You don't have to drive for Uber or Lyft to cheer California voters' passage on Tuesday of Proposition 22. It's a stinging rebuke of the state's Assembly Bill 5, or AB5, which tried to force companies using independent contractors to reclassify them as employees, ostensibly to provide them with legal protections, such as a guaranteed minimum wage. In fact, what AB5 did was jeopardize the income of thousands of gig workers and other independent contractors statewide and, by its example, tens of millions of us across the country.
Passing Prop 22, even though its language excludes only companies like Uber and Lyft from AB5, sends the message that such bills should be cautionary tales, not road maps for the future of work.
Many major news stories in the run-up to the Prop 22 vote made it seem like the ballot question was solely a fight between the state of California and tech giants with "on-demand" apps that provide flexible work and services on a mass scale. Uber, Lyft and many of their drivers opposed the bill, with the companies saying they couldn't afford to hire so many employees and the drivers saying they wanted to keep the flexibility of working only when they wanted to work.
At the same time, countless other types of independent contractors found themselves ensnared in AB5, losing clients and sometimes entire livelihoods overnight. Freelance writers, photographers, musicians, fine artists and others in scores of professions had their careers senselessly threatened by the battle that union-backed lawmakers were waging against the tech companies by passing AB5.

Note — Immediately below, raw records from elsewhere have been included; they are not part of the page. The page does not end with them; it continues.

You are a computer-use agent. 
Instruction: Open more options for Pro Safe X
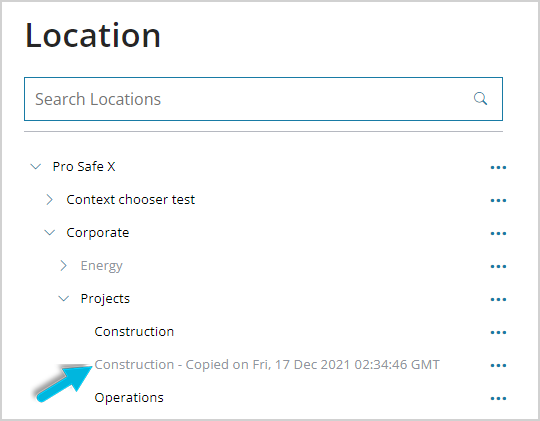coord(498,167)
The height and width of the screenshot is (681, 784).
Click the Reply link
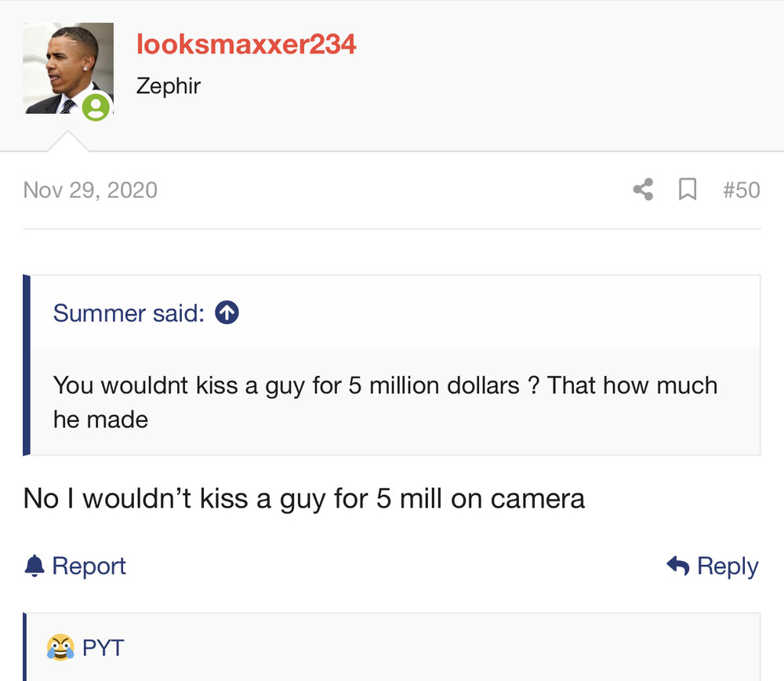coord(728,566)
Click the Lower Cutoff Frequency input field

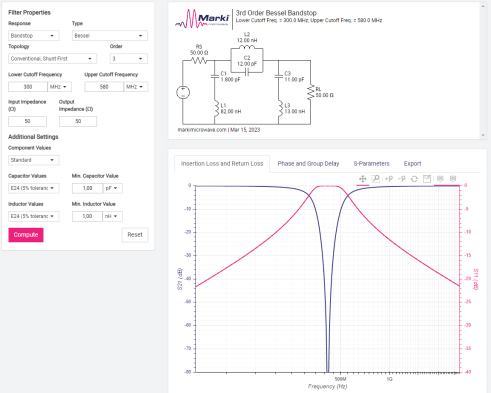(x=28, y=87)
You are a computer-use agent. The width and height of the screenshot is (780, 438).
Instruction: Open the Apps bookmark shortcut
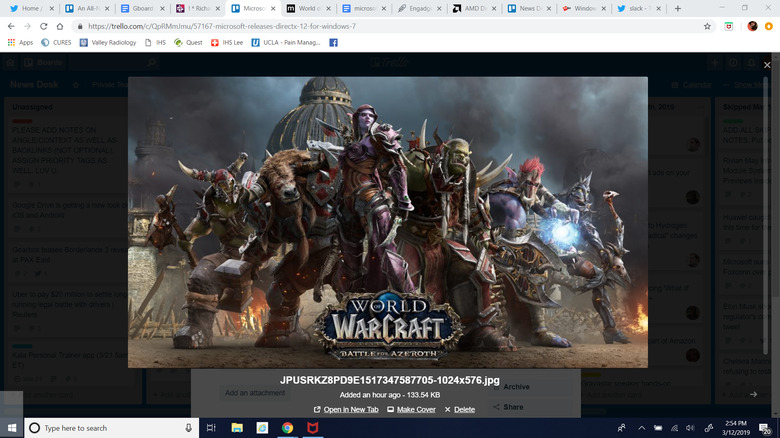tap(20, 43)
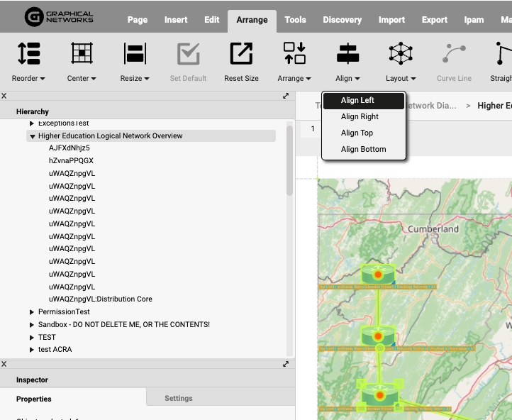Open the Settings tab in Inspector
Screen dimensions: 512x420
tap(179, 398)
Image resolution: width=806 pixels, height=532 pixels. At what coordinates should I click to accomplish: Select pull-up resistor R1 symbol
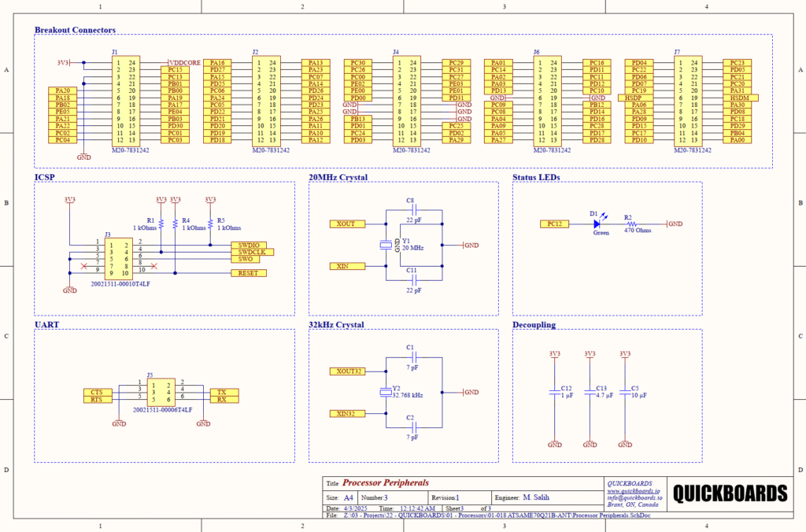point(161,224)
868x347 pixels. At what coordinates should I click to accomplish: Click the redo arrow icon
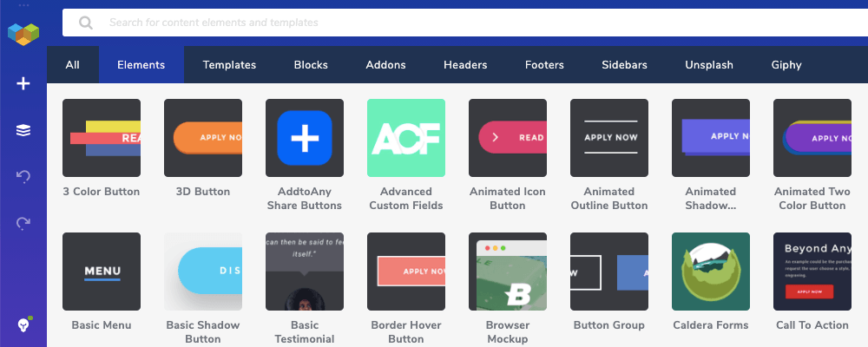(23, 223)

Among other things, AB5 outlawed people from working in their chosen fields unless they got exemptions from the law or were onboarded as employees. Without meeting those conditions, writers couldn't sell articles to magazines or newspapers, real estate appraisers couldn't appraise properties for real estate companies, comedians couldn't perform standup sets at comedy clubs, sports coaches couldn't coach games for sports leagues, musicians couldn't play songs onstage at music festivals, lawyers couldn't consult on cases for law firms.
The list of affected professionals goes on and on, which is why California lawmakers had to pass a cleanup bill at the end of August exempting more professions from AB5 (and trying to clarify original, problematic exemptions for careers like mine, freelance writing) after an endless stream of infuriated independent contractors demanded the freedom to keep their careers.
Freelancers never asked for relief from the ills that AB5 purports to cure — because we like our independence and the system that has allowed us to live such creative and flexible lives. Many of us have family, schooling, health or other reasons for preferring to have total control of our schedules.
Many of us also believe that having multiple clients or streams of income is financially safer than having a single employer who can fire us or go belly-up. According to the IRS and the Treasury Department, the largest group of independent contractors in America is in the top quartile of earners. Most of us aren't being exploited, and most of us aren't ride-share drivers. We are hardworking people who are trying to live the American Dream.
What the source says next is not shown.